Makaleler
Ne kadar acı o kadar başarı
”Yenilince ümitsizliğe kapılma, her başarısızlıkta bir zafer arzusu yatar” diyor G.Martin… Çok da doğru söylüyor.
Kişisel gelişim uzmanı Mümin Sekman, aşağılanan insanların zamanla yükselen insanlara dönüştüğünü iddia ediyor.
En azından memleket manzarasına hakim olan görüntü bu…
Neden böyle olduğunun açıklamasına gelince, Mümin Sekman”ın ifadesiyle ”Necip Türk Milleti ‘fakir ama gururlu’ insanlardan oluşur.

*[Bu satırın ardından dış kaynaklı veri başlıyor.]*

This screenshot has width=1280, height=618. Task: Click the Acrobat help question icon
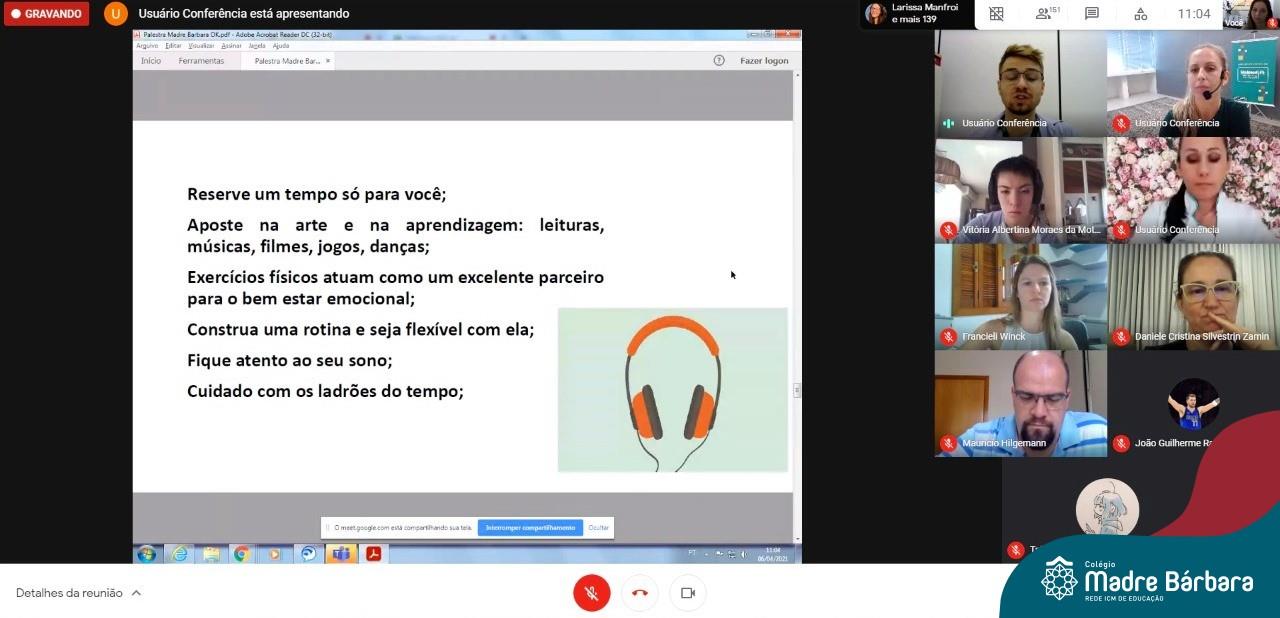click(718, 61)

Tanık olduğumuz, sıfırdan zirveye başarı öykülerinin önemli çoğunluğunda kahramanlarımızı aşağılayan, başarısızlığını yüzüne vuran bir ‘kötü adam’ mevcuttur. Örneğin Mahsun Kırmızıgül’e ilkokul öğretmeni sürekli ‘sesin kapı gıcırtısı, tencere kazıntısı gibi, senden türkücü olmaz’ dermiş. Bunu duyan Mahsun eve gider ağlarmış. Sonra da ona inat şarkıcı olmuş.
Bu merkezden hareketle şu söylenebilir; Türkiye’de acı çekmek başarının bedeli değil, nedenidir. Oysa gelişmiş batı toplumlarında tablo tam tersi bir görüntüde. Yani, acı çekmek başarının nedeni değil, bedeli. Türk insanı acı çektiği için başarılı olurken, bir Fransız başarılı olmak için acı çekmeye rıza gösterir.

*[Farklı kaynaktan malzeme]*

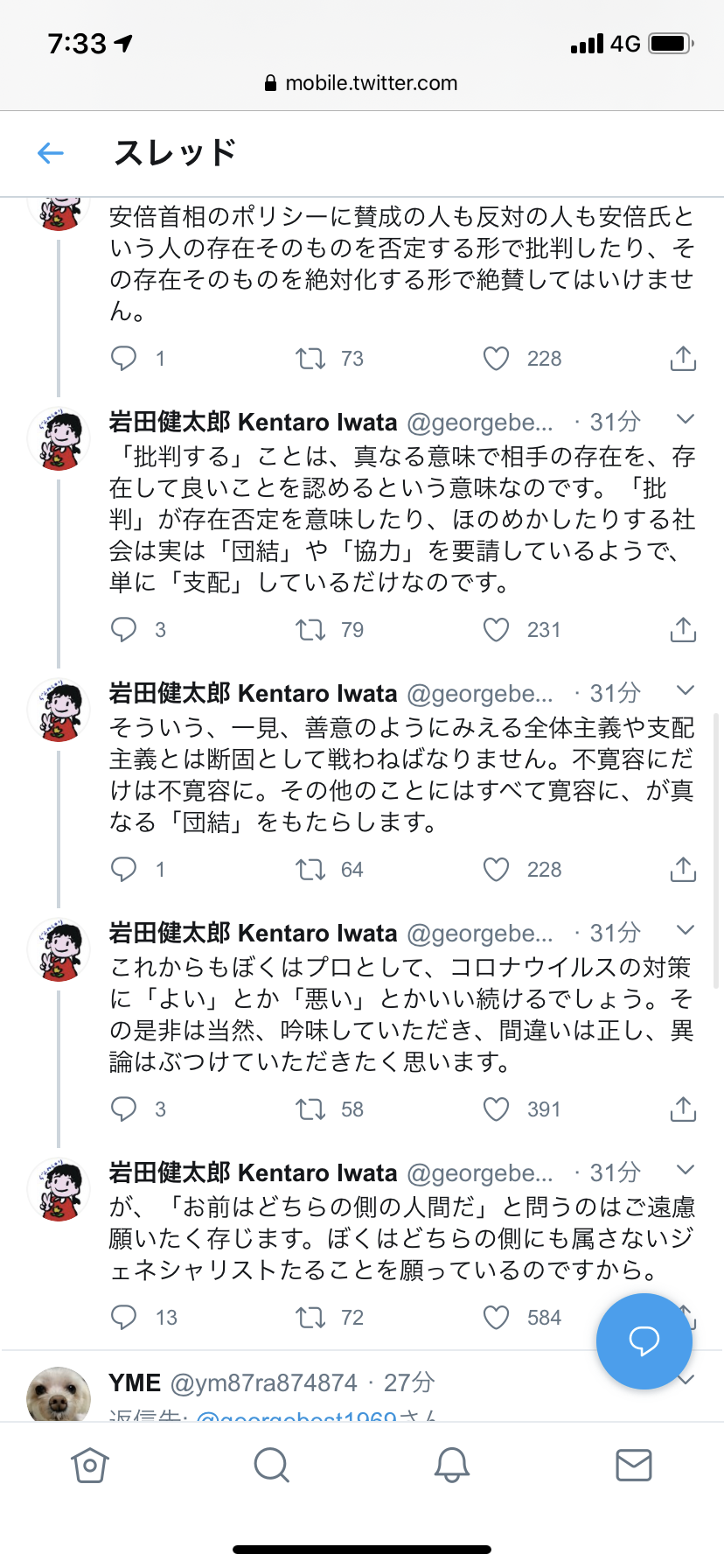Open chevron menu on そういう、一見 tweet
Screen dimensions: 724x1568
[686, 690]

Bunu temelinde, elbette ekonomik gelişmişlik farkı vardır. Batıda ‘ortalama’ yaşam standardı, sosyal devlet anlayışıyla isterse, daha fazla bedel ödemeyi de göze alırlar. Yani, asgari şartların herhangi bir batılı için ‘acı bedeli’ yoktur. Bize gelince, asgari standart güvencesi olmadığından, maksimum acı yaşayan kişi, maksimum başarıya kilitlenmektedir. Buna göre Türk Usulü başarı örneği sıfırdan değil sıfırın altından gelir.”